Look below for the line containing "Image resolution: width=1352"; from there, print each line exactly up to and including the line containing "Save post with", and stop.

[Items listed in a dataset]
--

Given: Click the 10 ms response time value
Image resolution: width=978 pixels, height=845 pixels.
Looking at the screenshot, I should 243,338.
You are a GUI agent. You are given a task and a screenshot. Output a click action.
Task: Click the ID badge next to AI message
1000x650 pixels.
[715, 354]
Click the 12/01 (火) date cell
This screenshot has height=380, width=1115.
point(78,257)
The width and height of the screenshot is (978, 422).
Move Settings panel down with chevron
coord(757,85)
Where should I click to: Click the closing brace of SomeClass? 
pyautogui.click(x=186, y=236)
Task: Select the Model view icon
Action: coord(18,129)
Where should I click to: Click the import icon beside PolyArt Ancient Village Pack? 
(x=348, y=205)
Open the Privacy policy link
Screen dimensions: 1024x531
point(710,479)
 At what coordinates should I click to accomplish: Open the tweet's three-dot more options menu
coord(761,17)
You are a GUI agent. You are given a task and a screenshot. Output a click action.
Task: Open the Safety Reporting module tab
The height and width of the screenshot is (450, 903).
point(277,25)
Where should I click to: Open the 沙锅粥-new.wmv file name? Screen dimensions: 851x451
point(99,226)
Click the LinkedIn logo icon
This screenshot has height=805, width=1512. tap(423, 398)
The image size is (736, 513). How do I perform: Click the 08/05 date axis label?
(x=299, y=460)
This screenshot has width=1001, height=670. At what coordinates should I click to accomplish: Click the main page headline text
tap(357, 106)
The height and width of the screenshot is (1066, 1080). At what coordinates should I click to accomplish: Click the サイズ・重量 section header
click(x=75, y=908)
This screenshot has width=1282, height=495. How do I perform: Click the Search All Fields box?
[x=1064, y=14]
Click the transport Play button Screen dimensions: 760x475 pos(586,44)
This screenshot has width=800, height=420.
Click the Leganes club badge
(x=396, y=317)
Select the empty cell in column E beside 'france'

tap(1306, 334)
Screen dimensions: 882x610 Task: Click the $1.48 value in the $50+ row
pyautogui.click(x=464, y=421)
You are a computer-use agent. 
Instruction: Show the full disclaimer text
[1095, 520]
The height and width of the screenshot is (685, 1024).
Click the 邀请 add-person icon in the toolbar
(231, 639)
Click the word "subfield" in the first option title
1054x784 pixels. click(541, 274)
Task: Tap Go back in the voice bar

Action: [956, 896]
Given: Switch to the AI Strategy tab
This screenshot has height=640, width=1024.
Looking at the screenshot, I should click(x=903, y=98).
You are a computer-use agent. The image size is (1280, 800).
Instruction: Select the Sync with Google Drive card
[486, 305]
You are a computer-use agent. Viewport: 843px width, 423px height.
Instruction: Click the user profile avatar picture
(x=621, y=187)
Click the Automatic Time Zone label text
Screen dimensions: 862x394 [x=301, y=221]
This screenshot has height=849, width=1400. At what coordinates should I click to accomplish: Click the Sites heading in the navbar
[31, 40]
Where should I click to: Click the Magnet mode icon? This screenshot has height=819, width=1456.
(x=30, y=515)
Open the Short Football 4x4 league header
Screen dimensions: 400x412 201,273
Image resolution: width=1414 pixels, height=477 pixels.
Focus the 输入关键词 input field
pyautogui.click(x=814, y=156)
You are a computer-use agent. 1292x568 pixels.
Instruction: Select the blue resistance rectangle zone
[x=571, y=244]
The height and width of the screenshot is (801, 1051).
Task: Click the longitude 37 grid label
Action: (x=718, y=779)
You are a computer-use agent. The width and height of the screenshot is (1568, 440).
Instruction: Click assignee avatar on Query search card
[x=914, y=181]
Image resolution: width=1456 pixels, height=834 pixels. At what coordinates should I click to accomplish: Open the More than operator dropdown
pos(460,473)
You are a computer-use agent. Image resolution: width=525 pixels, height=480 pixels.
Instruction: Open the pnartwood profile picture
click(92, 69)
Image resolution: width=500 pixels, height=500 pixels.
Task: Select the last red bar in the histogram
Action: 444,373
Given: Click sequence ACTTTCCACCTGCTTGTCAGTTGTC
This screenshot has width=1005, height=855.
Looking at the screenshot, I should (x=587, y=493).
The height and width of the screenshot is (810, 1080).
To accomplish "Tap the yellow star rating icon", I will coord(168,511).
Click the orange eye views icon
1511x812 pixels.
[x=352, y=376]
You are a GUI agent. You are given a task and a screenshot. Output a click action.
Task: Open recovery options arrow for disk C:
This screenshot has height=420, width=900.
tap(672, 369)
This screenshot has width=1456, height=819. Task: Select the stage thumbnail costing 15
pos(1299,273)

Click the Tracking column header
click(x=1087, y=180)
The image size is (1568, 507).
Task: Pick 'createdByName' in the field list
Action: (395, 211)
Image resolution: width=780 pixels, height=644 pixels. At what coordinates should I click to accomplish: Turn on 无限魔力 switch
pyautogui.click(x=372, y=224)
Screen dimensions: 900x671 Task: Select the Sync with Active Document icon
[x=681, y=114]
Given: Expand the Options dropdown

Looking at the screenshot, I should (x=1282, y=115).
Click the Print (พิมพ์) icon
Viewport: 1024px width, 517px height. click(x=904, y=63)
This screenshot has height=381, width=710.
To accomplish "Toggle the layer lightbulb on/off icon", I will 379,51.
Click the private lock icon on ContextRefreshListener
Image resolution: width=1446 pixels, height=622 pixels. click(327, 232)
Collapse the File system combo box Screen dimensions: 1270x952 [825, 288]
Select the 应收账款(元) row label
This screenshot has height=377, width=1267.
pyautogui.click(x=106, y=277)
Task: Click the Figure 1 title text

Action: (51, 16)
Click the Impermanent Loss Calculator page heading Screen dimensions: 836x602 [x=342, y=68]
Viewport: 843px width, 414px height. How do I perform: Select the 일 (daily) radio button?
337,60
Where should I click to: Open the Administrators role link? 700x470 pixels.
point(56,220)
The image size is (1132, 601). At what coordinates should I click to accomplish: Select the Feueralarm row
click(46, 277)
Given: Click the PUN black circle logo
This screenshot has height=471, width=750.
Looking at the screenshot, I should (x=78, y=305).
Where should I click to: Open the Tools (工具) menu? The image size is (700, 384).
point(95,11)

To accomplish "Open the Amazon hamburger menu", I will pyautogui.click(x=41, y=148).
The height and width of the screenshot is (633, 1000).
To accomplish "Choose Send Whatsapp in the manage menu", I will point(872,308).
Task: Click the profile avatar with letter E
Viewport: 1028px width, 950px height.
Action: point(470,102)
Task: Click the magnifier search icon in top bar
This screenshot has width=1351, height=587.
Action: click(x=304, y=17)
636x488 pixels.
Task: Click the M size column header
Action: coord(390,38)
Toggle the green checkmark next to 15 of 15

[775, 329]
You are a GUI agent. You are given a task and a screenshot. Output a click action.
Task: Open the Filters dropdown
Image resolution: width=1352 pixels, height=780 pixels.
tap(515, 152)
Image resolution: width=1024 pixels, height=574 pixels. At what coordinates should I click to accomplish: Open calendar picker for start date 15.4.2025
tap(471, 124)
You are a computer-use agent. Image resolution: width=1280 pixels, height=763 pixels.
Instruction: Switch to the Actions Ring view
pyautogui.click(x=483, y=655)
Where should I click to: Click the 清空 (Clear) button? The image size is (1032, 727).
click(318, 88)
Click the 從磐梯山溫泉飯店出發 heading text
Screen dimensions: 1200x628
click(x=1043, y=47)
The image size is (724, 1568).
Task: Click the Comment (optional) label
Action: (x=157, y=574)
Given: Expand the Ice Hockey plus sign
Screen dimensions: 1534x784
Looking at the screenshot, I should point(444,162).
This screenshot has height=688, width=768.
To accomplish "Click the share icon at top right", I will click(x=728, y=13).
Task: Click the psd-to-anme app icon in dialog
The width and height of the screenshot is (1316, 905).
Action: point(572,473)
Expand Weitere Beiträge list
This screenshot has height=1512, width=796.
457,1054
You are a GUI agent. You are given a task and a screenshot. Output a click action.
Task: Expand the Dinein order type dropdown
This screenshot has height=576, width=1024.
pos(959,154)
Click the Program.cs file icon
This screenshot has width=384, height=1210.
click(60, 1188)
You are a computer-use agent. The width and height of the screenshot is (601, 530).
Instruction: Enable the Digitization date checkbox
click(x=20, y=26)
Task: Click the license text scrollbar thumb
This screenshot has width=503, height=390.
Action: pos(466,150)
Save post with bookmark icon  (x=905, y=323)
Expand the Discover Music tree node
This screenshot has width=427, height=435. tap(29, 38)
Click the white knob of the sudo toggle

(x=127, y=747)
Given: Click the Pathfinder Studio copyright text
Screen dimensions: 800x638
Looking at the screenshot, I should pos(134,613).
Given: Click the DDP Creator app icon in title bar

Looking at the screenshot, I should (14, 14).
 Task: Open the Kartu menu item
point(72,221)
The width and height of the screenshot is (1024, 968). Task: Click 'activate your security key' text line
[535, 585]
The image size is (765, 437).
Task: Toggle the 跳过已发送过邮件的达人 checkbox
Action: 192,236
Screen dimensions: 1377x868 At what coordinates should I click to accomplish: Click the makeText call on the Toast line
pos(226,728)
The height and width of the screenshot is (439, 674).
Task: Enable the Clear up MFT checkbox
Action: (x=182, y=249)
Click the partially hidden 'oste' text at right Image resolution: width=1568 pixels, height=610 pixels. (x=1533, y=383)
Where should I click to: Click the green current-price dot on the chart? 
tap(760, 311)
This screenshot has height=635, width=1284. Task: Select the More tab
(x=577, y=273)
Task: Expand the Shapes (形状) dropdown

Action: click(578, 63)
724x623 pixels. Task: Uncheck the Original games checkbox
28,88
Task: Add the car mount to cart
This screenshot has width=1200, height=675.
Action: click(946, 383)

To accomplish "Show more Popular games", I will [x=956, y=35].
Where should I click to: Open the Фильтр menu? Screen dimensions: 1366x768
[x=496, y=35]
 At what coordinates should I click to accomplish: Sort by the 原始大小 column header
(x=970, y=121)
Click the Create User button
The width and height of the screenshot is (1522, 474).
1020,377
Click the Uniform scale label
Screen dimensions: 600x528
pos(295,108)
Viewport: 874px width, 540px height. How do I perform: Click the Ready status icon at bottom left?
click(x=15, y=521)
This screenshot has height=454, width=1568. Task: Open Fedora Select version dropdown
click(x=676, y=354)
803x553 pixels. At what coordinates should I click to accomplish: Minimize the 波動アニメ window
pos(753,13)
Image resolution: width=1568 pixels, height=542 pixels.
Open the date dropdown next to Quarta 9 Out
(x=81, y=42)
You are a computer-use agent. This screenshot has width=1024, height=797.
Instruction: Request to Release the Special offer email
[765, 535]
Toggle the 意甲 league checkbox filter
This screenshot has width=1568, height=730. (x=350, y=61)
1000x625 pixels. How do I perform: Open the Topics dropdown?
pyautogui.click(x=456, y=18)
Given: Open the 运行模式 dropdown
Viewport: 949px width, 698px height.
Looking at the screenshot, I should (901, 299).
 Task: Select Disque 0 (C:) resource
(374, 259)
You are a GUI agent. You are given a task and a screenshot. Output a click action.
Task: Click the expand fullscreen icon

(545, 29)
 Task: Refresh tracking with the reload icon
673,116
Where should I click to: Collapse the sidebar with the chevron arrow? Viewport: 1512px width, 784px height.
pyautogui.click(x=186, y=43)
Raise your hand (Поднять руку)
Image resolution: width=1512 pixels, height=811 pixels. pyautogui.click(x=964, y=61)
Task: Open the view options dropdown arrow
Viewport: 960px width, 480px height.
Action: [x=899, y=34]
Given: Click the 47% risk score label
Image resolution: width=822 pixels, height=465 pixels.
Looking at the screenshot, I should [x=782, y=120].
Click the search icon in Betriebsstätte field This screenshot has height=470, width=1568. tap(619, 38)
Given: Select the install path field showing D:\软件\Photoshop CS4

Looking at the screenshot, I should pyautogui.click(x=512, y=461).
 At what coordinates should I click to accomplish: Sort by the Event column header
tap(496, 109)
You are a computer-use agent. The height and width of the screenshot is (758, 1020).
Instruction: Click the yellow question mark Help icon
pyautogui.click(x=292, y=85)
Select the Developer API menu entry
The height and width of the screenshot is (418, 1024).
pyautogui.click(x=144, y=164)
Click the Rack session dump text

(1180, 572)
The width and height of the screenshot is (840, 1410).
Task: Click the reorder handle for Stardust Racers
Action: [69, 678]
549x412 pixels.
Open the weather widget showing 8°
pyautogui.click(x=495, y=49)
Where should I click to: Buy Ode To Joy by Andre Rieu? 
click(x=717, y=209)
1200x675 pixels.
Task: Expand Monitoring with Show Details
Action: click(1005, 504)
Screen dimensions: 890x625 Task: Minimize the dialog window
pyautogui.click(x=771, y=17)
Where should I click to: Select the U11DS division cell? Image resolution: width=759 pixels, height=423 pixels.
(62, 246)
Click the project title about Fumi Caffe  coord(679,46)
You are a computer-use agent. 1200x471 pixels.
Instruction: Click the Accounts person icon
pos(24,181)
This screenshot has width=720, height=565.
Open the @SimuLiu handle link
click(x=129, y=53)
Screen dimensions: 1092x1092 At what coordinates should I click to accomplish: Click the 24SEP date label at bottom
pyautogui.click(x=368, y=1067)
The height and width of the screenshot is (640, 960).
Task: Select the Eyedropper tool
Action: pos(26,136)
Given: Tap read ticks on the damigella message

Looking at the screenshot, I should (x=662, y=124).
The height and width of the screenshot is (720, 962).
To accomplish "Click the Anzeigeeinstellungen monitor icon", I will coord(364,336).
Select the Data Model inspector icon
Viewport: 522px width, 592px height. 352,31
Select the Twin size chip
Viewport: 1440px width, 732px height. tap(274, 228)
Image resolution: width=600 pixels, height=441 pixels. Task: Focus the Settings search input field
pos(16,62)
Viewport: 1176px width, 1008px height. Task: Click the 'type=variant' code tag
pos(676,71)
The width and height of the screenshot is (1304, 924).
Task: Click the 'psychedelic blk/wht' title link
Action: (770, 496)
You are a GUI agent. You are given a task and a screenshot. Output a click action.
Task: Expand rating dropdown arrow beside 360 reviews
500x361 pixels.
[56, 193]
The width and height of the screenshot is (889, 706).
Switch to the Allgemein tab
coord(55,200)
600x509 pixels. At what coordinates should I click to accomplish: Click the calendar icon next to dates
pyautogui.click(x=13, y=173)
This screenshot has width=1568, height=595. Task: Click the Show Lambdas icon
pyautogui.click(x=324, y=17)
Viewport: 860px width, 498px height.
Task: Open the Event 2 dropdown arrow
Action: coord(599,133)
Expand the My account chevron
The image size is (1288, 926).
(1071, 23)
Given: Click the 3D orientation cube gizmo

--

Finished task:
Image resolution: width=1352 pixels, height=780 pixels.
tap(515, 152)
Image resolution: width=1024 pixels, height=574 pixels. At what coordinates should I click to accomplish: Open calendar picker for start date 15.4.2025
tap(471, 124)
You are a computer-use agent. Image resolution: width=1280 pixels, height=763 pixels.
Instruction: Switch to the Actions Ring view
pyautogui.click(x=483, y=655)
Where should I click to: Click the 清空 (Clear) button? The image size is (1032, 727).
click(318, 88)
Click the 從磐梯山溫泉飯店出發 heading text
Screen dimensions: 1200x628
click(x=1043, y=47)
The image size is (724, 1568).
Task: Click the Comment (optional) label
Action: (x=157, y=574)
Given: Expand the Ice Hockey plus sign
Screen dimensions: 1534x784
Looking at the screenshot, I should point(444,162).
This screenshot has height=688, width=768.
To accomplish "Click the share icon at top right", I will click(x=728, y=13).
Task: Click the psd-to-anme app icon in dialog
The width and height of the screenshot is (1316, 905).
Action: point(572,473)
Expand Weitere Beiträge list
This screenshot has height=1512, width=796.
457,1054
You are a GUI agent. You are given a task and a screenshot. Output a click action.
Task: Expand the Dinein order type dropdown
This screenshot has height=576, width=1024.
pos(959,154)
Click the Program.cs file icon
This screenshot has width=384, height=1210.
click(60, 1188)
You are a computer-use agent. The width and height of the screenshot is (601, 530).
Instruction: Enable the Digitization date checkbox
click(x=20, y=26)
Task: Click the license text scrollbar thumb
This screenshot has width=503, height=390.
Action: pos(466,150)
Save post with bookmark icon  (x=905, y=323)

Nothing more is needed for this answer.